The app suite, called IntelliCare, is available free for Android users and targets common causes of depression and anxiety like sleep problems, social isolation, lack of activity, and obsessive thinking. Worry Knot, for example, gives users techniques to identify and untangle their worries. Social Force helps people reconnect with friends and build support systems. All of the apps track user progress and offer encouragement along the way.
IntelliCare uses a state-of-the-art method developed through machine learning, a branch of artificial intelligence, to “learn” from the way people interact with the software. Anonymous user data trains the system to find techniques that best encourage individual users to meet their mental health goals. The system also provides recommendations for other apps in the suite that could meet their needs much in the way Amazon uses shopping and browsing history to recommend the perfect pair of sneakers.
This recommendation process is also central to how Cheung is able to make comparisons between the apps. An evaluation methodology he pioneered called open-ended adaptive randomization is more flexible than a traditional randomized controlled trial, which has a defined start and finish. “Adaptive design also allows us to evaluate all the apps simultaneously,” he says, “even as people are continuously downloading, using, and discarding any number of them.”
Meaningful Patterns
Cheung recently completed a test run using data from 366 users, focusing on 90 days of usage, including every second of user interaction—a huge accumulation of data. To assess the merits of the apps, he explains, it’s crucial to first understand how they’re used. And every app is used in a different way: You shouldn’t expect someone to interact with Worry Knot the same way they would with Social Force. If you spend more time with the former, it doesn’t necessarily mean it’s the more effective app.
“One app might ask you to identify what is making you anxious and analyzes it with you over a course of several minutes,” he says. “Another might make a quick suggestion that you call a friend or take a walk outside.”
To overcome the problem, Cheung developed a toolkit of statistical techniques to dig into the masses of data, tease out five or six signature usage patterns, and subsequently associate these patterns with data from the study’s clinical phase. His Northwestern colleagues have started following people with anxiety or depression who agreed to use the IntelliCare apps for up to eight weeks. They will undergo an initial clinical assessment as well as a series of telephone and online questionnaires about their mood. At the end of this assessment period, the team, working with collaborators at IBM’s T.J. Watson Research Center, will look to see if any of the patterns Cheung identified line up with clinical improvements.
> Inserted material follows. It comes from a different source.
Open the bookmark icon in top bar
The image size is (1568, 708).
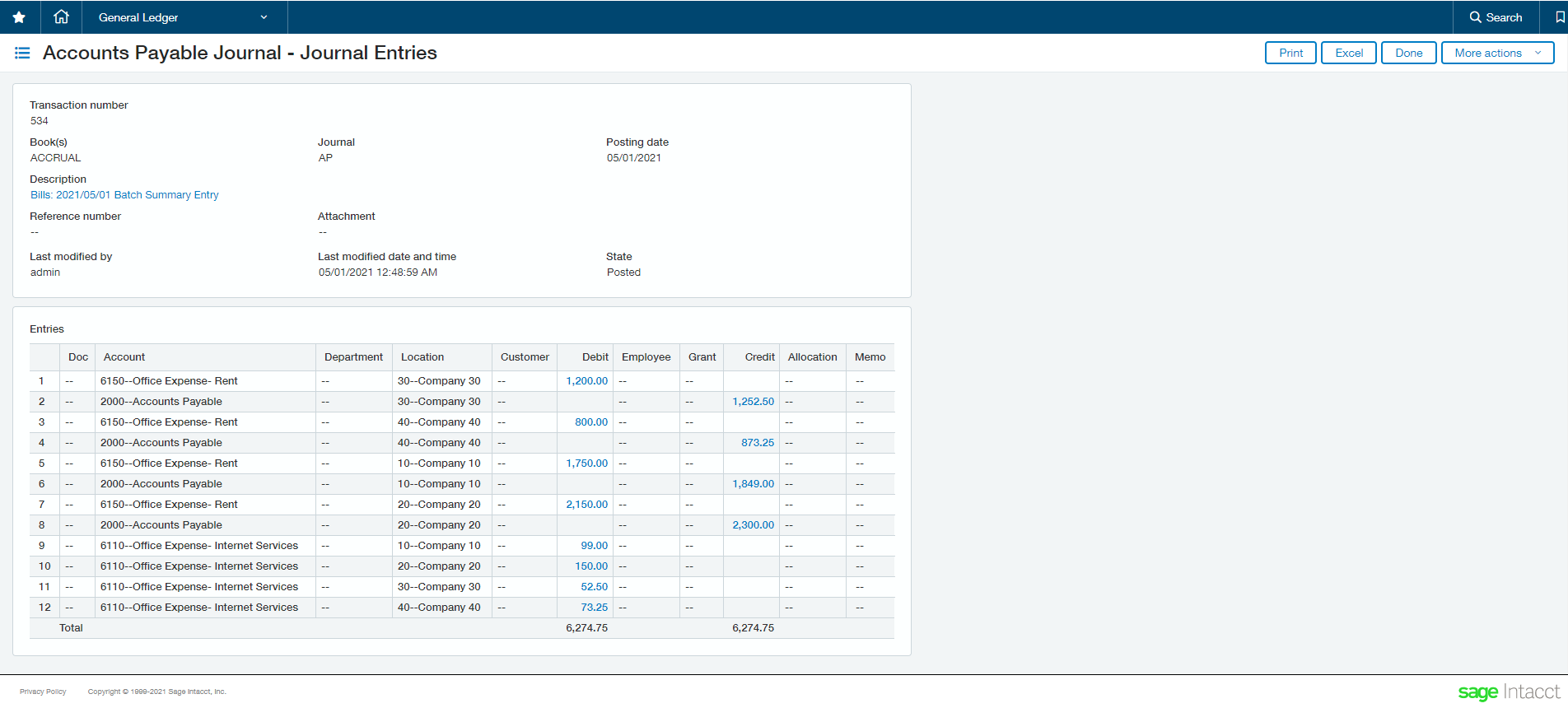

Going forward, Cheung anticipates that the IntelliCare system will continue to adapt to encourage users to use the apps in ways that help alleviate their symptoms. He says this aspect of implementation science is not unlike how commercial app makers refine their apps to make them more engaging and popular, only with clinical outcomes, and not profit, as the ultimate goal.
“Our job isn’t done once we prove one or more of the apps works in a clinical sense,” says Cheung. “They can’t just sit on a virtual shelf. To be successful, they have to be something people use.”